Extracted data entries
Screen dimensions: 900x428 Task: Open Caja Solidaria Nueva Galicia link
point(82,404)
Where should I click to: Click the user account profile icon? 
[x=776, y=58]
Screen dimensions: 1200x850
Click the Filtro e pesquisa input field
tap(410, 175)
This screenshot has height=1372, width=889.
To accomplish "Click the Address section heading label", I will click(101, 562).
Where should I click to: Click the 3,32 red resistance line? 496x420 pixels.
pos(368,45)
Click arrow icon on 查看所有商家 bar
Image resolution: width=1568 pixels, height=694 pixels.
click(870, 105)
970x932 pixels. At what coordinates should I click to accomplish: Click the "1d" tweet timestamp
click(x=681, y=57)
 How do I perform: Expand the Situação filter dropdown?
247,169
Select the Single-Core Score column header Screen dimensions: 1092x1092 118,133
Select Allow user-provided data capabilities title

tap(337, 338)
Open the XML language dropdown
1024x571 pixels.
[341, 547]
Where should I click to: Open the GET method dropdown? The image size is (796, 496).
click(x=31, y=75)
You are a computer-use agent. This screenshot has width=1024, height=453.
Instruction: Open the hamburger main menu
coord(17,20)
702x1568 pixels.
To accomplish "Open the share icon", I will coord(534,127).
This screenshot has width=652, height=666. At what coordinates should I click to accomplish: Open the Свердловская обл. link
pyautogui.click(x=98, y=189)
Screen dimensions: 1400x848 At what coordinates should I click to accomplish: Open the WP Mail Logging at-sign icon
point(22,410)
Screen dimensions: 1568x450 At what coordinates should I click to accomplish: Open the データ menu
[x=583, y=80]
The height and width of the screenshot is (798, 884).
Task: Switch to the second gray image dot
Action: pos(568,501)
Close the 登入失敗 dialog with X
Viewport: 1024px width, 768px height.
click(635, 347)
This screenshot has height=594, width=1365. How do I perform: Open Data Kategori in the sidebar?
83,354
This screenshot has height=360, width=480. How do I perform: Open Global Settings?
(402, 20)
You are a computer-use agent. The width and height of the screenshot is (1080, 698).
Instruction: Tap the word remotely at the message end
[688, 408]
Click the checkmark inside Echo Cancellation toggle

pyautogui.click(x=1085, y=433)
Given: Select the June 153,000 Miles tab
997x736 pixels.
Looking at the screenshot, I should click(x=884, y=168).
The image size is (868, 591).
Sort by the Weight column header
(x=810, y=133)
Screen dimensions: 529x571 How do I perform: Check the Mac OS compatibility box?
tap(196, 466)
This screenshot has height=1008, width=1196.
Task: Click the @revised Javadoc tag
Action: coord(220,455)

■ WHAT IS NEEDED ■
Identify each line in the records above that contains the word "agent", and copy it out in full.

■ WRITTEN ANSWER ■
You are a computer-use agent. This screenshot has width=1024, height=453.
You are a computer-use agent. The width and height of the screenshot is (1080, 698).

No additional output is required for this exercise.